To a degree that remains baffling, the most powerful people in college sports seem determined to tamper with the one thing the NCAA currently does that is a complete success.

Speaking last month, NCAA President Charlie Baker reiterated his support for expanding the men’s and women’s NCAA basketball tournaments from their present size of 68 teams.

“I said all along that I think there are some very good reasons to expand the tournament,” Baker told ESPN.com. “So, I would like to see it expand.”

According to ESPN.com, Baker sited the failure of Indiana State and Seton Hall to make the 2024 NCAA Tournament as examples of deserving teams omitted from a 68-team field.

Baker also said that, in speaking to college athletes, they value postseason tournaments for the opportunity to compete against players and teams they do not normally have a chance to play against.

“So, from my point of view, the more teams we can get into the tournament and make it work logistically and mathematically, the better,” Baker said. “It gives more kids the opportunity to experience that.”

To my ears, that sounds an awful lot like diluting the achievement of making the NCAA tourney in favor of turning an at-large bid into more of a “participation trophy.”

The question that Baker, SEC commissioner Greg Sankey and others who favor NCAA Tournament expansion can’t really answer is this: Are there really deserving teams being routinely left out of the current 68-team March Madness fields?

One need only look at the projected bubble for the 2026 NCAA tourney to get a resounding answer.

According to the most recent (at the time of writing) Bracketology from ESPN.com’s Joe Lunardi, the projected last four teams in this year’s NCAA Tournament are Santa Clara, Auburn, Indiana and New Mexico.

Santa Clara, at 24-7 with wins over Xavier, Minnesota and Saint Mary’s, would be a worthy NCAA tourney team. Skeptics would note that coach Herb Sendek’s Broncos are 1-5 in Quad 1 games (those deemed the most difficult to win by the NCAA NET Rankings).

New Mexico, 22-7, has a 98-71 blowout win over Santa Clara and a 2-5 mark in Quad 1 games.

However, Indiana is 17-12, 8-10 in the Big Ten. The Hoosiers have lost four straight and are 1-10 in Quad 1 games.

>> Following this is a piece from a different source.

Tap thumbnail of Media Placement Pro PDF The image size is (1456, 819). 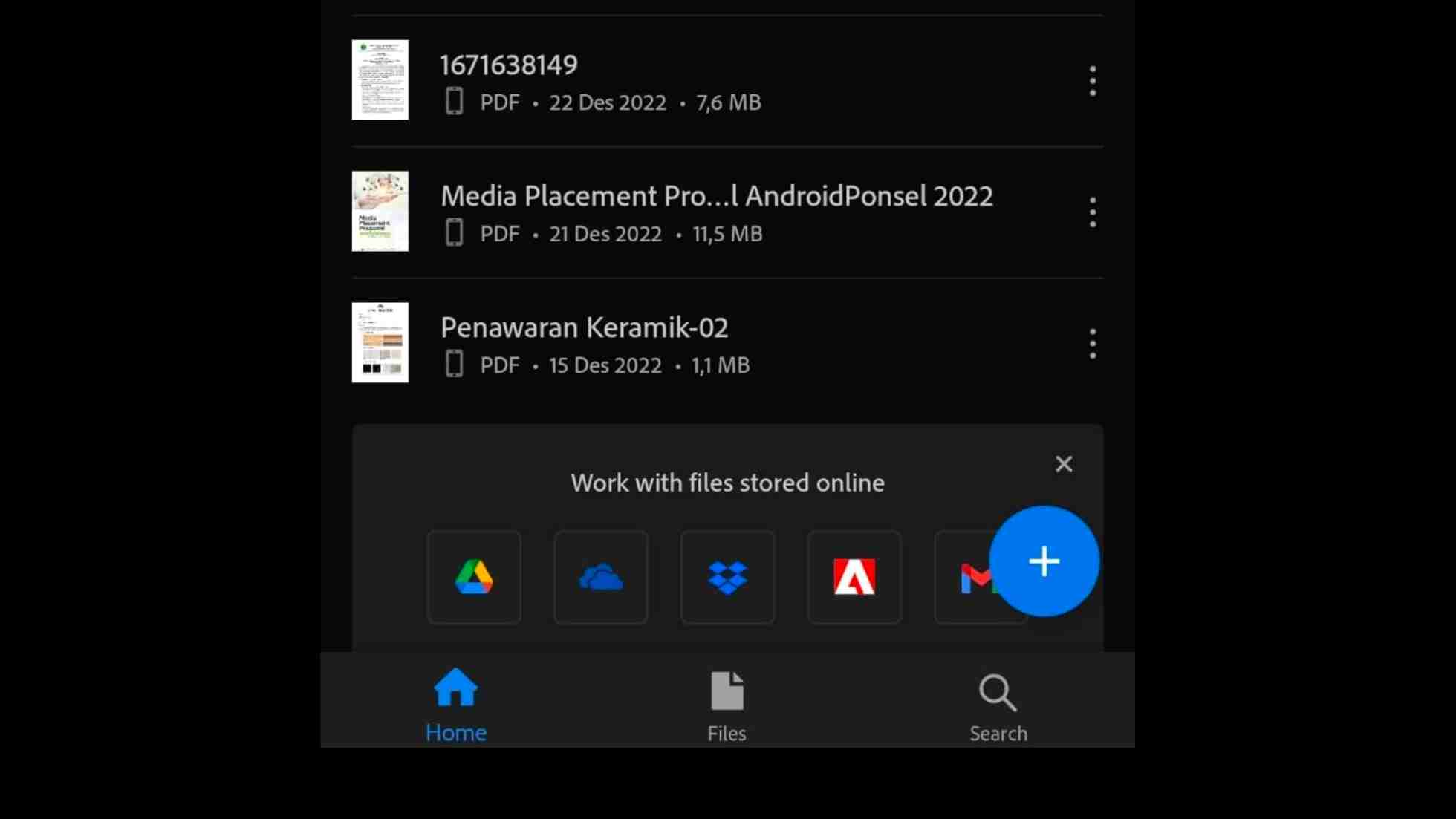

Auburn, meanwhile, is 15-14, 6-10 in the SEC and has lost seven of its past eight games (although one of those defeats, a 96-92 loss to Alabama, came against a foe which was playing a “ringer”).

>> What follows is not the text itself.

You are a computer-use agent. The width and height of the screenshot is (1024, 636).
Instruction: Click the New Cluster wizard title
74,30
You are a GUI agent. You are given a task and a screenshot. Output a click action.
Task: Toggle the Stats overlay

The fact that Auburn coach Steven Pearl’s Tigers, at 15-14 overall, 6-10 SEC, are currently projected by ESPN.com Joe Lunardi to make the 2026 men’s NCAA Tournament is an emphatic argument against the idea of expanding the tourney beyond 68 teams.
The fact that Auburn coach Steven Pearl’s Tigers, at 15-14 overall, 6-10 SEC, are currently projected by ESPN.com Joe Lunardi to make the 2026 men’s NCAA Tournament is an emphatic argument against the idea of expanding the tourney beyond 68 teams. Kevin C. Cox Getty Images

The teams Lunardi projects as the first four out of the 2026 NCAA Tournament do not exactly scream “excellence.”

San Diego State is 19-9 overall, 13-5 in the Mountain West Conference and 2-6 in Quad 1 games.

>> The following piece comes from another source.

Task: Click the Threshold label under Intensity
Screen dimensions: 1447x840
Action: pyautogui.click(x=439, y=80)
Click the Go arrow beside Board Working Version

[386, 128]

Ohio State is 18-11, 10-8 in the Big Ten and 2-10 in Quad 1 contests.

California is 20-9, 8-8 in the ACC and 4-4 in Quad 1 games.

VCU is 22-7, 13-3 in the Atlantic 10 and the winner of 11 of its past 12 games. The Rams are also 0-5 in Quad 1 games.

Not only are there not deserving teams being regularly omitted from men’s NCAA basketball tournaments, it is more common that there are not enough meritorious teams to fill the current 68-team fields.

In the 2024-25 season, the first four teams omitted from the NCAA tourney were West Virginia (19-13), Indiana (19-13), Ohio State (17-15) and Boise State (24-10).

Among the last four teams into the field were North Carolina (which was 1-12 vs. Quad 1 opponents) and Xavier (1-9 in Quad 1 games).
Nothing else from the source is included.